The cornerstone of Clinton’s score is the lovely romantic theme for Spencer and Jillian, heard initially in ‘Opening’, where the combination of piano, moody strings, harps, solo vocals and a soft synth backing create an inviting, calming, almost new-agey texture. Cleverly, though, Clinton does not merely re-state the theme ad infinitum. Instead, as the nature of the central relationship begins to alter, so does the theme, gradually becoming more strained and unsettling, with the addition of slightly harsher synth techniques and increasingly confrontational choral sequences. Subsequent recapitulations, in the sexy and tumultuous ‘Two Minutes’, the beautifully understated ‘Princess’ and ‘Post Coital’, the hesitant and thoughtful ‘Resignation’, and the darkly attractive ‘Fun’ and ‘Joys of Parenting’ skillfully mark these almost subliminal transitions.

In addition to this, there are some wonderful spacey ambiences created by mixing synths with a live and sampled choir (‘No Answer’), and a couple of ostinato-driven action cues (‘Meeting’, ‘Escape’) which, while not conforming to any sort of traditional action music criteria, nevertheless fulfill their aims and significantly broaden the album’s content and appeal. At the other end of the scale, tracks such as ‘Descent’, ‘Part Animal’, ‘Carousel Part 2’ and ‘Little Pain’ are chaotically dissonant, with raspy, throbbing electronic textures and massive drum pads battling for control of the listener’s attentions. The finale, ‘Kyrie/Baptismus/Benedictus’, is where Clinton brings all the disparate elements together into a huge conclusive epic, combining the unmistakable religious overtones of a portentous choir chanting in Latin with a large-scale orchestral performance of the main theme, and some quietly disturbing synth effects that seemingly mimic the cries of a newborn baby.
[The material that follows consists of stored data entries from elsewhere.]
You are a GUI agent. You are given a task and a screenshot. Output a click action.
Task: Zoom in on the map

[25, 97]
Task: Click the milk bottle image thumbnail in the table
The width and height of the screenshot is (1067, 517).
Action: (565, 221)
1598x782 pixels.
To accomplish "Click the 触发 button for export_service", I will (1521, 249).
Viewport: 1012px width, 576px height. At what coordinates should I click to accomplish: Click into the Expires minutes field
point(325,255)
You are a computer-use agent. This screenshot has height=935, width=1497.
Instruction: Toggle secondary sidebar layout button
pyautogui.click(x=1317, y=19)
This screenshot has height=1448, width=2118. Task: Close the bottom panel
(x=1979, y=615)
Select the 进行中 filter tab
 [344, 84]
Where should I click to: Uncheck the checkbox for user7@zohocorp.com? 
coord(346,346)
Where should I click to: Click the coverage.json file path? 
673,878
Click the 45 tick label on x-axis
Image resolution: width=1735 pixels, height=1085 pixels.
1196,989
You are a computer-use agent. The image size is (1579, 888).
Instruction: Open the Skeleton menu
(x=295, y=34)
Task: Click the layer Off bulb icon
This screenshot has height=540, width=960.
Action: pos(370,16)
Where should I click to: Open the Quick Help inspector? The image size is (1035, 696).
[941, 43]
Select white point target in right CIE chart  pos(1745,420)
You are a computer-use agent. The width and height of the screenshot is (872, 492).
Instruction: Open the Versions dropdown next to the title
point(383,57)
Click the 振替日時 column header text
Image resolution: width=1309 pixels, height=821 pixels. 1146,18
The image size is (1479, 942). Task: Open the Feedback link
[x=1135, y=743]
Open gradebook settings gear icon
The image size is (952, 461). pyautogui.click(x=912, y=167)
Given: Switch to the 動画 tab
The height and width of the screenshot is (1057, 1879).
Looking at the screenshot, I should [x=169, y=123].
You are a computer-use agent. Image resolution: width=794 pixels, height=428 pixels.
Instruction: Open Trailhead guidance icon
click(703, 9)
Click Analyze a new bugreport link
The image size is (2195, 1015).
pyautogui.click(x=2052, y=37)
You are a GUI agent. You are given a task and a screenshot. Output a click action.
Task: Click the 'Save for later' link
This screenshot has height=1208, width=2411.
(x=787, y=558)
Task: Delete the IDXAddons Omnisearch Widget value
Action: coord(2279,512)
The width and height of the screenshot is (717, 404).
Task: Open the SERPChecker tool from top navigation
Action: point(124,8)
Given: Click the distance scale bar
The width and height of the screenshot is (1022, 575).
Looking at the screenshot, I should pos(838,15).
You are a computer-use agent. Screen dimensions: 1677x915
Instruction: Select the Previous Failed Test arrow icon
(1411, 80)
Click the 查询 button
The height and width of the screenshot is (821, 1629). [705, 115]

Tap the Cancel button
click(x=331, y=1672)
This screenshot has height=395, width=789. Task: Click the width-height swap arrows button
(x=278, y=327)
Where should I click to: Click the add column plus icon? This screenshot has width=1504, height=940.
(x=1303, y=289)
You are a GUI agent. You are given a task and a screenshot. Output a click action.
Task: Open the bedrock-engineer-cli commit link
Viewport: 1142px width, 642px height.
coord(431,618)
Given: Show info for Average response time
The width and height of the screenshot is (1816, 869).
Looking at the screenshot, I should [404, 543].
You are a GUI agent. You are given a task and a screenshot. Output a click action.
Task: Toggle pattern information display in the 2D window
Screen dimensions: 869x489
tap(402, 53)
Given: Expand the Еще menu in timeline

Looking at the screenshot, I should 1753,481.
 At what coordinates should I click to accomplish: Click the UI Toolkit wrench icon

Overall, The Astronaut’s Wife is a great example of what a live/synth mix score should sound like when done correctly, and Clinton should be commended for having the foresight to actually think creatively about the way his score is structured and produced. All too often, composers just drone their way through an hour of electronic nothingness (such as Mark Snow’s dismal Disturbing Behavior and Evan H. Chen’s even worse Crusade) and lay the blame at the small size of the budget. When used to their fullest potential, and in an appropriate manner, synthesizers can and do work well in lending an extra edge to film music – and this coming from a reviewer with a long-held dislike of non-orchestral scores!

Rating: ***½

Track Listing:

  • Descent/Opening/Part Animal (4:10)
  • Two Minutes/Princess (5:46)
  • Meeting/Carousel Part 2 (3:27)
  • No Answer/Not a Dream/Little Pain (4:44)
  • Post Coital/Positive/Fried (2:58)
  • Resignation/Escape/Subway/Followed (6:22)
  • Fun/Self-Storage White/Joys of Parenting/Back-Up (6:16)
  • Kyrie/Baptismus/Benedictus (7:07)

Running Time: 41 minutes 09 seconds

Sire 31084-2 (1999)

Music composed and conducted by George S. Clinton. Orchestrations by Suzy Katayama and Rick Giovinazzo. Recorded and mixed by John Whynot. Edited by Mike Flicker. Album produced by George S. Clinton.